— От великого ума ургутцы не знают, куда деваться, — рассказывал Алаярбек Даниарбек. — Вот утром они встают, позевывают и говорят: «А зачем нам опускаться вниз, а потом подниматься вверх, тратить силы? Сегодня базарный день, нам надо продать испеченные нашими женами лепешки да сотканную за неделю мату. Давайте бросим всё это вниз. Те, кому нужно, возьмут себе, а деньги положат в кошелек, который мы спустим на толстой нитке прямо со скалы на базар». Ну, так и сделали...
— Ну и что? — спросил один из слушателей.
— А что? Они там и до сих по сидят.
Все засмеялись
— Пётр Иванович, — тихо сказал Алаярбек Даниарбек доктору, когда Мирза Джалал с Абдуджаббаром прошли вперёд, — посмотри вверх.
— Что ж мне на этих умников смотреть?
— Обязательно посмотри.
В стеклах сильного бинокля на небе возникла вершина горы. Дома и сады стали ближе. На самом краю обрыва стояли люди и разглядывали город, раскинувшийся величественным амфитеатром в долине. Что же удивительного, что те, наверху, смотрели на город? Картина была поистине прекрасна. Но почему эти любители красивых видов держали в руках бинокли, которые как-то не вязались с белыми чалмами и халатами?
— Что вы там увидели, домулла?
Рядом возник Абдуджаббар. Он тоже поднял вверх подслеповатые глазки, пытаясь разглядеть, что делается на вершине, но белые чалмы уже исчезли.
Доктор посмотрел на Абдуджаббара, на его лицо, покрывшееся тысячью любезных морщинок, на его злые глазки и пошел к воротам. На ходу, не оборачиваясь, он бросил небрежно:
— Хотел увидеть, как умные ургутцы лепешки вниз бросают.
— Что, что? — шепелявил Абдуджаббар, семеня сзади мелкими шажками.
Не отвечая, доктор повернул голову и прислушался. Откуда-то издалека, пересиливая шумы восточного базара, доносилась лихая кавалерийская песня.
Доктор покинул Бухару без сожалений и почти тайком. Один только образ светлым видением стоял в его памяти, прекрасный образ, полный прелести и обаяния, но и этот образ приходилось гнать от себя.
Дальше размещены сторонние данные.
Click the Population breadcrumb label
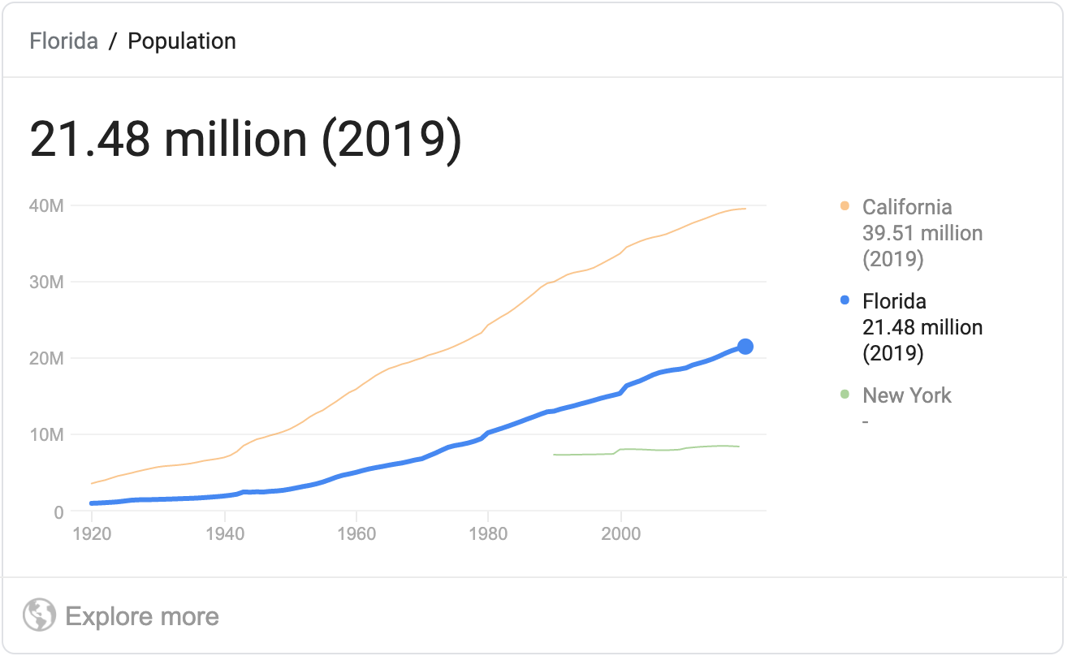 (x=182, y=41)
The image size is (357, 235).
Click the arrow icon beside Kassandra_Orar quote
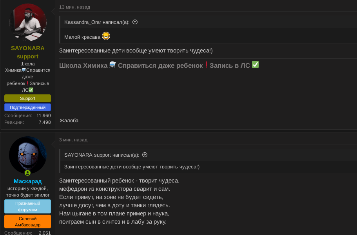click(135, 22)
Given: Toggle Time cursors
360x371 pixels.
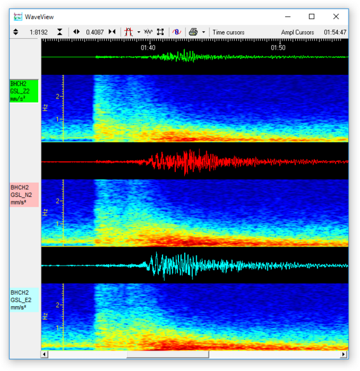Looking at the screenshot, I should point(228,32).
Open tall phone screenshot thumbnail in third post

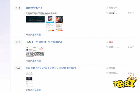click(29, 80)
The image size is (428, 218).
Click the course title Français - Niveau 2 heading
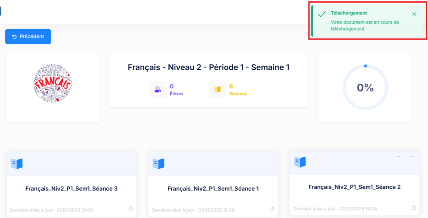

Пётр Иванович верхом в сопровождении Алаярбека Даниарбека совершил длительное и порой опасное путешествие через весь Бухарский оазис, Кенимехские степи. Отвращение, брезгливость, разочарование гнали доктора всё дальше и дальше на восток. И страх... Да, доктор не мог отделаться от неприятнейшего ощущения, что его — мирного человека, все свои побуждения и силы отдающего исцелению больных, спасению от смерти — пытались вовлечь в гнуснейшие интриги, тайные заговоры, пахнущие грязью и кровью. И он бежал. Он не боялся путешествовать в одиночестве, только в сопровождении Алаярбека Даниарбека. Слава о докторе широко растеклась по стране. Пётр Иванович делал операцию снятия катаракты, и немалому количеству несчастных, убитых горем слепцов успел он вернуть зрение. А зрение — величайшее благо жизни! Вот почему там, где каждый советский работник, каждый русский безусловно попал бы в руки басмачей и лишился бы головы, он, доктор, ехал смело, окруженный любовью и почтением населения. Правда, где-то в Кенимехской степи, по рассказам пастухов, всемогущий феодал Косой бай пытался перехватить доктора, но те же пастухи очень ловко, очень хитро обманули и самого бая и его людей. Доктор не просто путешествовал. Он лечил и в пути, и на остановках. Он собирал данные, цифры, факты. Он вёл научную работу. Путешествие затянулось, и уже цвёл урюк, когда, наконец, Пётр Иванович в сопровождении своего верного оруженосца прибыл благополучно в родной Самарканд.
Уже через несколько дней он работал в больнице, а ещё через день-два вызвался поехать в горы в красноармейский отряд, стоявший гарнизоном в далёком селении. В отряде, как сообщили, имелись тяжелобольные. По дороге Пётр Иванович сделал остановку в большом селении Ургут, расположенном у подножия горной страны.
Спокойно сияло солнце над зелёными чинарами Ургута, но не очень спокойно билось сердце Алаярбека Даниарбека. Он ожесточенно чистил щёткой белую шерсть своего коня и искоса поглядывал на вершину горы, не покажутся ли там снова чалмоносцы? Белок до смерти боялся щекотки, не стоял на месте, выкручивался, пытался лягаться, и Алаярбек Даниарбек всё своё плохое настроение срывал на нём, с остервенением нажимал на особенно нежные места.